▶ _Records to use_
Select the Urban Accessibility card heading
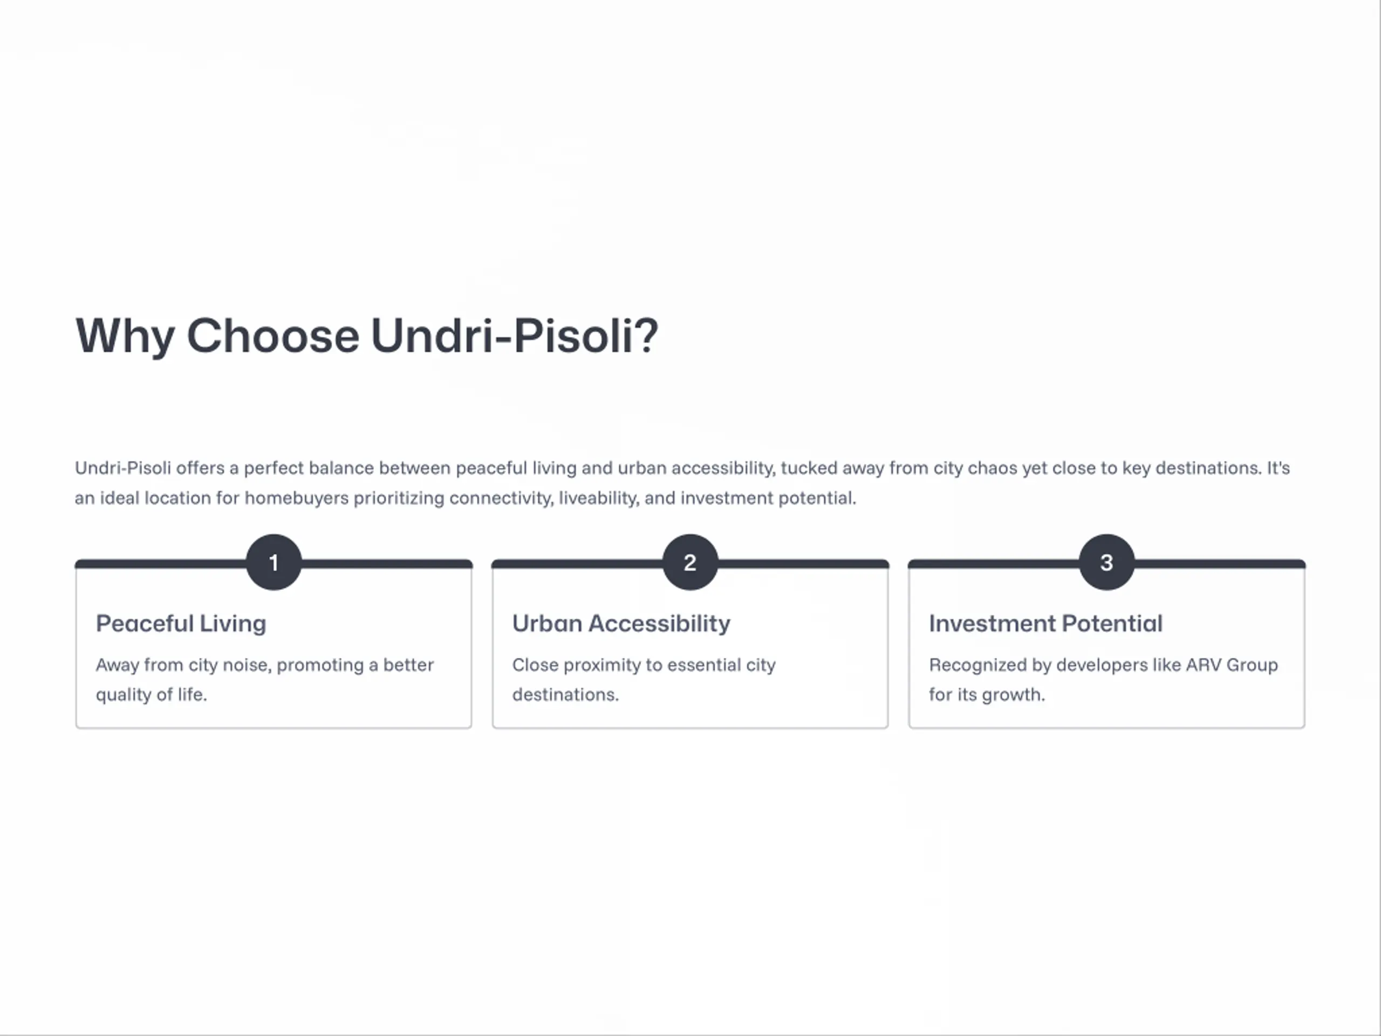Screen dimensions: 1381x1036 [x=621, y=623]
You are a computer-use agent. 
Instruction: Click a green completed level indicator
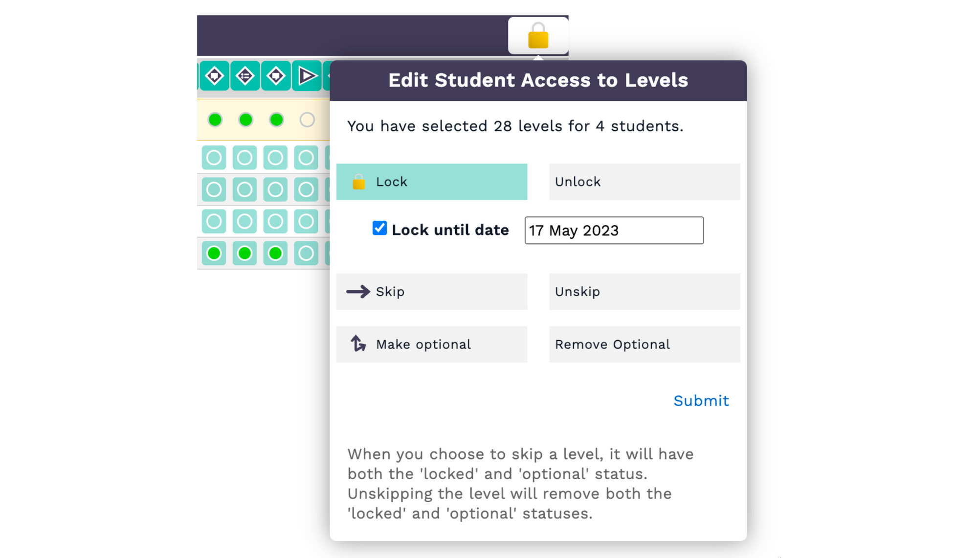[x=215, y=119]
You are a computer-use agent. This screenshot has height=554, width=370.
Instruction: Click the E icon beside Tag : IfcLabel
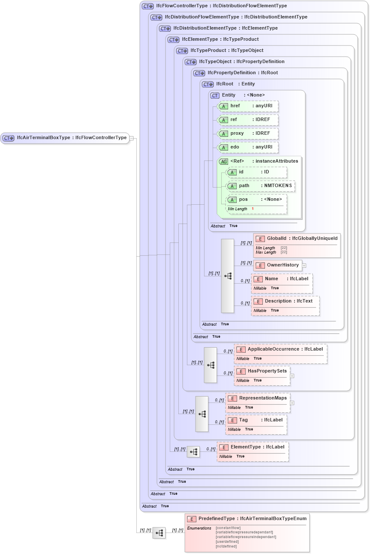[x=232, y=420]
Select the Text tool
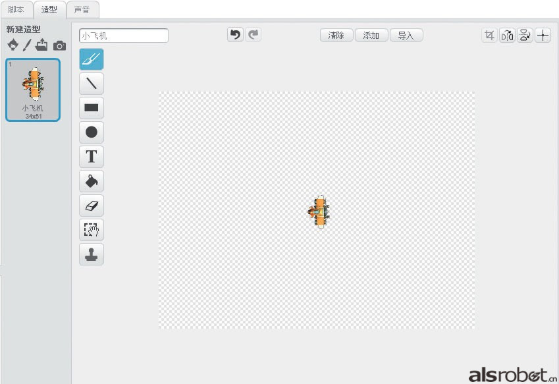This screenshot has height=384, width=559. point(92,157)
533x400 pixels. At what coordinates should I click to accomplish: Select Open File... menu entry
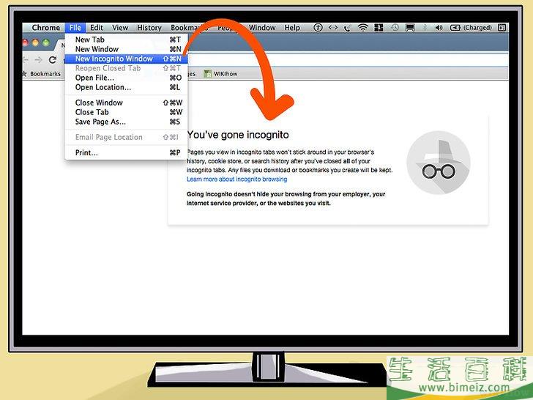[x=94, y=78]
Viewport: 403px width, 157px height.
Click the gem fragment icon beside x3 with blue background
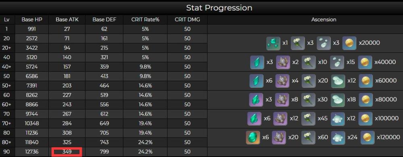(x=257, y=62)
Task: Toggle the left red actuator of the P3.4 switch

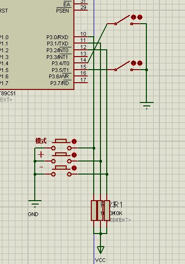Action: pyautogui.click(x=133, y=17)
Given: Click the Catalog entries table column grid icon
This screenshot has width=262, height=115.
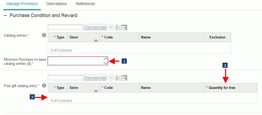Looking at the screenshot, I should (118, 27).
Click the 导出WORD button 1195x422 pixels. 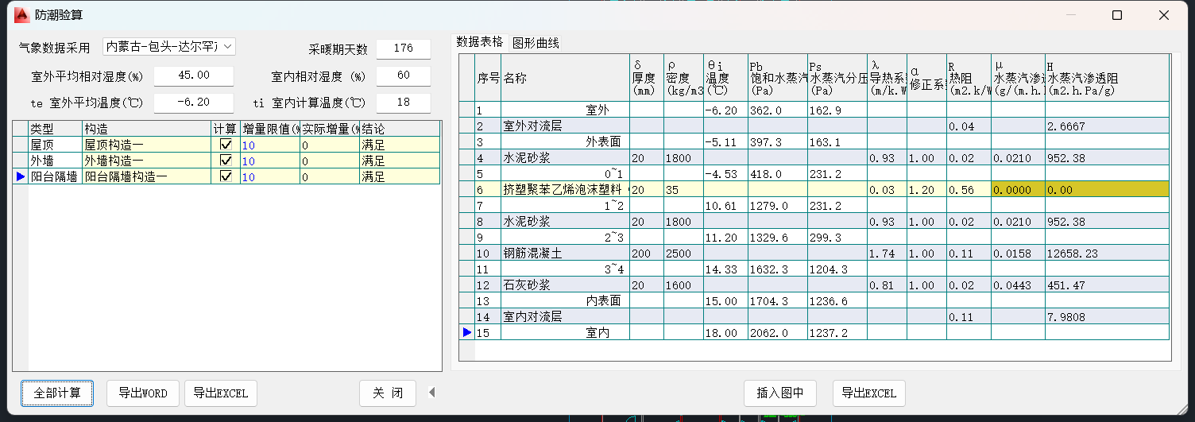pyautogui.click(x=143, y=393)
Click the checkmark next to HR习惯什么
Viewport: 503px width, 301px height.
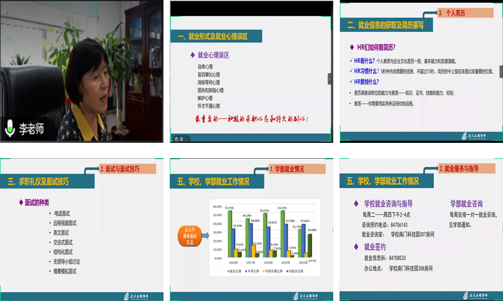[x=350, y=71]
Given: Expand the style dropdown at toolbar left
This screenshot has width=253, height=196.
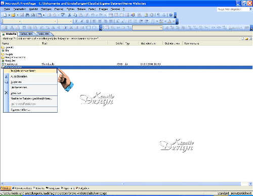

▶ _What to work on_
Rewrite the records from the start through the line containing "[x=215, y=119]", inclusive, swapping "green" for "yellow" and changing nothing else. Omit the pictures.

▶ _Result_
Select the Urban Accessibility card heading
Screen dimensions: 1381x1036 [x=621, y=623]
You are a computer-use agent. 
Instruction: Click a yellow completed level indicator
[x=215, y=119]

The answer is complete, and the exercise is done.